Pandemonium ensued. The shrieking alarm continued for about five funtastic minutes. The boy, looking exactly like Fifty does when he knows he's in trouble, was pulled aside by two security officers and questioned for twenty minutes. I know it was about twenty minutes because we all watched. I made a mental note to never touch one of those doors no matter how curious, bored, or devil possessed I'm feeling. And The Boyfriend and I crossed our fingers that the boy would end up sitting next to us on the flight. Someone to heckle for eight hours would help pass the time. Unfortunately, we weren't that lucky.

However, we were lucky enough to be sitting in the middle two seats of the row of four seats in the middle of the plane. Best seats on the plane if you ask me. Really gives you time to get to know your neighbors and test the resiliency of your deodorant. But at least we have those little individual televisions to watch. Except they were broken. For the entire eight hours.

Can you hear the Gallic huffing and puffing?

Can you?

"Yes, I would like wine with my peanuts please.

No no, not a glass, the whole bottle is fine."

bisou



Thursday, March 25, 2010

Midnight, Time To Wake Up

It started at 12am. Actually, 11:59pm. Don't ask me why, but setting the alarm for 00:00 freaked me out, so 23:59 it was.

The Boyfriend was nervous about the drive to Nice Airport. Marseille Airport is much closer to us, but our flight was out of Nice, two and a half hours away. Normally, not a problem, but I'm guessing he was a little worried about his first big trip. Since we needed to be at the airport at 3:45 (three hours ahead of flight time, playing by the bajiggty rules of international travel) and had to stop to get petrol first, The Boyfriend wanted to make sure we were on the road by 12:45.

Fun.

We pulled into the long term car park a little after 3am. Everything was quiet and empty. It felt like we were miles away from the terminals and since shuttle buses don't run at 3am, we set off for a long walk dragging our 30kg of luggage. Don't you just love the sound of luggage wheels rolling on asphalt cutting threw the night air? It's very soothing.

# SET OF TASKS
- A) Return the part of the travel post above from "However, we were" to "huffing and puffing?", copied word for word.
- B) Take the travel post about the night drive to Nice Airport further, starting right after its last sentence.

# Entries taken from a collection
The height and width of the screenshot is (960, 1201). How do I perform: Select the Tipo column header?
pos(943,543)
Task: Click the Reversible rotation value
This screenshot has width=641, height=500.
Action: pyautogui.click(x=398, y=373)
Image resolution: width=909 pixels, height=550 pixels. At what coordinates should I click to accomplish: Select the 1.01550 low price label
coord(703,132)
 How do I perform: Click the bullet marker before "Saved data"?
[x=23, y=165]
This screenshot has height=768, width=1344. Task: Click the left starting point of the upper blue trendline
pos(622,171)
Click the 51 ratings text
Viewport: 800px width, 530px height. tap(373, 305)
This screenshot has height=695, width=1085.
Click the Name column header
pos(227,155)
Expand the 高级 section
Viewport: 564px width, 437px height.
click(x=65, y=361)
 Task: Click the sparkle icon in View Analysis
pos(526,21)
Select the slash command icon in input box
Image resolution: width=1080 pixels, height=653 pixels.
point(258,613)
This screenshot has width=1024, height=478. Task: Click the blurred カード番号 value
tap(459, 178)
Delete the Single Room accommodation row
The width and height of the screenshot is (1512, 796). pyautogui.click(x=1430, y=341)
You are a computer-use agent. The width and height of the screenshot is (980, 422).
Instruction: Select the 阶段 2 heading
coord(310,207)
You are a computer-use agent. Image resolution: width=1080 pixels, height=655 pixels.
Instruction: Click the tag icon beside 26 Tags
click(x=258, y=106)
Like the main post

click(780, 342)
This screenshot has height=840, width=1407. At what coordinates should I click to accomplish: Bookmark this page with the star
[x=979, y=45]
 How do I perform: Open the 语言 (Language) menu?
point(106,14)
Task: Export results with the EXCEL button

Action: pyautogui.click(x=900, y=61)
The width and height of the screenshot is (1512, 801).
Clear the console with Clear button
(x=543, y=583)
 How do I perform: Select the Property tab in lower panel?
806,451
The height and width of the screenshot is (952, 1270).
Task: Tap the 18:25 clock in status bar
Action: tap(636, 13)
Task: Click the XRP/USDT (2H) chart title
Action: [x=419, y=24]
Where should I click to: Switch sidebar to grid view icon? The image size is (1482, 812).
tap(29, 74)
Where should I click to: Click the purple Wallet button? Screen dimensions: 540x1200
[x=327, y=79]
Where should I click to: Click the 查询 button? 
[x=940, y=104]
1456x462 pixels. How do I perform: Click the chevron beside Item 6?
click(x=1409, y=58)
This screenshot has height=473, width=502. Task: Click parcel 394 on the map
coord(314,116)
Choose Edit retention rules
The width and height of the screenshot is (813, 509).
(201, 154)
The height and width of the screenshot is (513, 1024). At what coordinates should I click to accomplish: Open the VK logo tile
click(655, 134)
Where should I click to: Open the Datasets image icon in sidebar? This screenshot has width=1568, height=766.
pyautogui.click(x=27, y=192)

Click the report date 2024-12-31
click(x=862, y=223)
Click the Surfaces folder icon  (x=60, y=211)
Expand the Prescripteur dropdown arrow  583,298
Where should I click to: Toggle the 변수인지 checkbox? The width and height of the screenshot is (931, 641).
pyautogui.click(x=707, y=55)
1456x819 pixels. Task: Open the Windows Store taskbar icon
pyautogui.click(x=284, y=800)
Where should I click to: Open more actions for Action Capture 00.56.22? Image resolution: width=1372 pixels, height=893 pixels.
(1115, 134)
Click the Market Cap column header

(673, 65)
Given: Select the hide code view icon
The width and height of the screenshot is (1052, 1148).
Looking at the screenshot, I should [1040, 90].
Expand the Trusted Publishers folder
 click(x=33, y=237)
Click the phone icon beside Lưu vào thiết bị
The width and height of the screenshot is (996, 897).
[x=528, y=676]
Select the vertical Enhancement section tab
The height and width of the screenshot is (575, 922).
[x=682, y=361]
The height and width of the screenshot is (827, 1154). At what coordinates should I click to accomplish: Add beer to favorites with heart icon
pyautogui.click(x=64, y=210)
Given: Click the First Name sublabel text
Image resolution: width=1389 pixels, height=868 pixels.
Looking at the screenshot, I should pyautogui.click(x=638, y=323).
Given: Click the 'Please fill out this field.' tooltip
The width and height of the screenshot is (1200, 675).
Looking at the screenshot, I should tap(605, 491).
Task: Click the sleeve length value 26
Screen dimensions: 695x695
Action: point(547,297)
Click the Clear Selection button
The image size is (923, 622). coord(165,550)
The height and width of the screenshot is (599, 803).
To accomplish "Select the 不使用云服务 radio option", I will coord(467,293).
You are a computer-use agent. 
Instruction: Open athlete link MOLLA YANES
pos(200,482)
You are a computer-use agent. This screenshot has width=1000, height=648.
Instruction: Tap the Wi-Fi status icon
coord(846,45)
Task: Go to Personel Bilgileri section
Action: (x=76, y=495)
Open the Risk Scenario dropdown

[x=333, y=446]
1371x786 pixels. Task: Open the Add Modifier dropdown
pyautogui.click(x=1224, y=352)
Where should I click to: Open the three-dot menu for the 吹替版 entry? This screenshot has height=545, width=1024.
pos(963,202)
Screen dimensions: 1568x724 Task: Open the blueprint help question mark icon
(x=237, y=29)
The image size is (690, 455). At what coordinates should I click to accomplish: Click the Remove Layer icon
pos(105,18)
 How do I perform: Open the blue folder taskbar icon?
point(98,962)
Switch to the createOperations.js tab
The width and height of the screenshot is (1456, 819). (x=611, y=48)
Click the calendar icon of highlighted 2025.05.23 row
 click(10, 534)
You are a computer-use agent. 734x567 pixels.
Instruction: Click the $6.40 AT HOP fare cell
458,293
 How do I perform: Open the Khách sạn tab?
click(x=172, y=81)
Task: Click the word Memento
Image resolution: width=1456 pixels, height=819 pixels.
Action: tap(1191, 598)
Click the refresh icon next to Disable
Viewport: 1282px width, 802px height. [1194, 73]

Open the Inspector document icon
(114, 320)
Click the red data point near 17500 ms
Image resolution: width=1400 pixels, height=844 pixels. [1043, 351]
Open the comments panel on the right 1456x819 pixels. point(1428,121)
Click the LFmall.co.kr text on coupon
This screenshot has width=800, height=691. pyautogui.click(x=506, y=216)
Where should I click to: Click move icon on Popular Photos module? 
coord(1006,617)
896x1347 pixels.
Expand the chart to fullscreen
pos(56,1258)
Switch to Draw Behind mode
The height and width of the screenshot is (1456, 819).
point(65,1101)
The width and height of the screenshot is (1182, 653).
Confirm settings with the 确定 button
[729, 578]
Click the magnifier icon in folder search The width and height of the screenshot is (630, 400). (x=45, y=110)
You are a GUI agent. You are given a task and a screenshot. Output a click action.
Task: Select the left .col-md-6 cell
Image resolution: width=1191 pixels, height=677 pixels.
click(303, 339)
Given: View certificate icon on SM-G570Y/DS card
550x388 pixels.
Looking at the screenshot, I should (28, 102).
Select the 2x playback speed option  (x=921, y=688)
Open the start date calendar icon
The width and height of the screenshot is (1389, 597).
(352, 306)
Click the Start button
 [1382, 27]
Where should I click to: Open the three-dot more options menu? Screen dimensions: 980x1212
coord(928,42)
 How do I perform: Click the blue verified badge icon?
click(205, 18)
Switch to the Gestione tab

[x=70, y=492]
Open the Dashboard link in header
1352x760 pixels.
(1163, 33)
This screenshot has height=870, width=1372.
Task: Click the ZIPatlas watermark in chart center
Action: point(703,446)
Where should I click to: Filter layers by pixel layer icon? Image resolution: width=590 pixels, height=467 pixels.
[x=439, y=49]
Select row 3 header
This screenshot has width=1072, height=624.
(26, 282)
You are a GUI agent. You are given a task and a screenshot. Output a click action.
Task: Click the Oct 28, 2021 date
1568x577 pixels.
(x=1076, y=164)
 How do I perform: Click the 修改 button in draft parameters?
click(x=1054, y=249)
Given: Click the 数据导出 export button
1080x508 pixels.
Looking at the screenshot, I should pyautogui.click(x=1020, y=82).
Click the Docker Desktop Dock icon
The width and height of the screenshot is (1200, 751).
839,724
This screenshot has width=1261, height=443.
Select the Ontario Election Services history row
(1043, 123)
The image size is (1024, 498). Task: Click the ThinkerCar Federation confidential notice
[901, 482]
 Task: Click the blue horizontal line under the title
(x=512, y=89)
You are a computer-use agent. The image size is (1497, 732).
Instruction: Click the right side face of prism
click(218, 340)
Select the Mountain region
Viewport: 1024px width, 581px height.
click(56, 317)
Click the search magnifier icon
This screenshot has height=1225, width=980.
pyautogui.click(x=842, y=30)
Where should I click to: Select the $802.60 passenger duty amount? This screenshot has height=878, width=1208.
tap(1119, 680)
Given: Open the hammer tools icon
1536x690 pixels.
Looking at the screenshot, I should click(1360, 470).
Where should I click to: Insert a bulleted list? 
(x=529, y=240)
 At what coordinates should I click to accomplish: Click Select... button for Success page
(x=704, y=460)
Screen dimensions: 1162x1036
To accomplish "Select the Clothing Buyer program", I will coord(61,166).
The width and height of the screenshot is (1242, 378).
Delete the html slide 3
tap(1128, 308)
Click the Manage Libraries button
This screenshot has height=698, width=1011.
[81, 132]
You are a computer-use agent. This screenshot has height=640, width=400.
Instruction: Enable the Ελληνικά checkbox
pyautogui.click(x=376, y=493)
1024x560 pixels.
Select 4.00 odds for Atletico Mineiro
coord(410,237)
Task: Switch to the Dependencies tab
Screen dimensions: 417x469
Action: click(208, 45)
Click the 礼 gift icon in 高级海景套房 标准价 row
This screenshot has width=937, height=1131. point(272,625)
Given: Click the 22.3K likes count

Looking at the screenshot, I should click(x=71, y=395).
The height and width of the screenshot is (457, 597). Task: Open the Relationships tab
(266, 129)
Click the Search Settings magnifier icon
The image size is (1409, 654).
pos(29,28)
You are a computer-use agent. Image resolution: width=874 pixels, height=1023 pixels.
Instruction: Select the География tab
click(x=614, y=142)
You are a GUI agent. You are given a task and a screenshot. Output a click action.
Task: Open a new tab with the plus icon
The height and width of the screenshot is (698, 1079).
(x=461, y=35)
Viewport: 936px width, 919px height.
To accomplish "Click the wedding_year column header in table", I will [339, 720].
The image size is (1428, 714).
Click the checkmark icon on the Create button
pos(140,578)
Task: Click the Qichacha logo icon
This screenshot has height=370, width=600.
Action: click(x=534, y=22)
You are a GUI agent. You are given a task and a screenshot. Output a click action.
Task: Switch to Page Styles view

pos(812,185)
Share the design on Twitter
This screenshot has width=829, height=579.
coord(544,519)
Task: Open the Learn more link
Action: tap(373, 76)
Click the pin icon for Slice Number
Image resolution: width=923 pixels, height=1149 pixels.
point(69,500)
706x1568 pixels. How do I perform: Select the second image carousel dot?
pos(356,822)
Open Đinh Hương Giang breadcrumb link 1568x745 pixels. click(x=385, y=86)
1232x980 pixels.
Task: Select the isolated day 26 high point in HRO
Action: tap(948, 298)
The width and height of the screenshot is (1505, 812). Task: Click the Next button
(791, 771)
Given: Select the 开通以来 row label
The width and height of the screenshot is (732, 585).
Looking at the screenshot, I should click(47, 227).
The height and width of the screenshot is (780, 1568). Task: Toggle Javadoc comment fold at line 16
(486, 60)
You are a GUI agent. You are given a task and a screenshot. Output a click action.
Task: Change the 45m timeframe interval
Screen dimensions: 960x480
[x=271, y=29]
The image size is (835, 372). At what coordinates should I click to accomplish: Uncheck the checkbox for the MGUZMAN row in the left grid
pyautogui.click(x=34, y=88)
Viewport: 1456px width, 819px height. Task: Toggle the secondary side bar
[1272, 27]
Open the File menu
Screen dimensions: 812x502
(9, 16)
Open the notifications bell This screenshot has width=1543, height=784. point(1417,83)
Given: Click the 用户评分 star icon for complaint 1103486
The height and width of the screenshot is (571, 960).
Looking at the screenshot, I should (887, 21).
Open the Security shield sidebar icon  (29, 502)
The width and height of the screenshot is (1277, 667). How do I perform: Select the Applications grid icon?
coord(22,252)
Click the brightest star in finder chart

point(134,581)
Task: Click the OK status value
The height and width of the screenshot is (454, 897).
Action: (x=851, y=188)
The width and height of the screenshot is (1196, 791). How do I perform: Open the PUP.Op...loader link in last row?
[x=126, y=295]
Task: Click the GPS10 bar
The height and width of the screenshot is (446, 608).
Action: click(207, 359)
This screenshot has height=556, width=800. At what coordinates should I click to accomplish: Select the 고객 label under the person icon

# ANSWERS
- A)
However, we were lucky enough to be sitting in the middle two seats of the row of four seats in the middle of the plane. Best seats on the plane if you ask me. Really gives you time to get to know your neighbors and test the resiliency of your deodorant. But at least we have those little individual televisions to watch. Except they were broken. For the entire eight hours.

Can you hear the Gallic huffing and puffing?

- B)
This is when The Boyfriend asked which terminal. Huh, don't know. I checked the itinerary print out and it said nothing about the terminal. Since it was in French I decided to have The Boyfriend double check. Nope, nothing about the terminal. Guess time. Let's see, Air France, it's the main airline here, so it must be Terminal 1. Yes, yes, Terminal 1. Logical right?

Off we went, walking F-O-R-E-V-E-R. I'm not exaggerating when I say that it was a little over a mile to get to Terminal 1. At least all that fresh night air and the grating sound of the luggage wheels had us feeling much more lively.

When we got to the terminal, the doors were locked. What?

"It's normal", according to The Boyfriend.

Hmmm, interesting. Never come across that before.

By the time we walked around to the other set of doors they were being unlocked. I guess 3:20am is opening hour at Nice Airport.

Took a quick look at the departure board. Why isn't our flight here? Why aren't any Air France flights here? Because you guessed the wrong terminal you idiot. Cue Gallic huffing and puffing from you know who.

Back into the night air, dragging that damn luggage, up that freaking hill again (oh, did I not mention there is some strange hill at Nice airport. Why is there a big hill at an airport? I don't know but I'm thinking about writing a letter. Not sure to who but I'm writing one).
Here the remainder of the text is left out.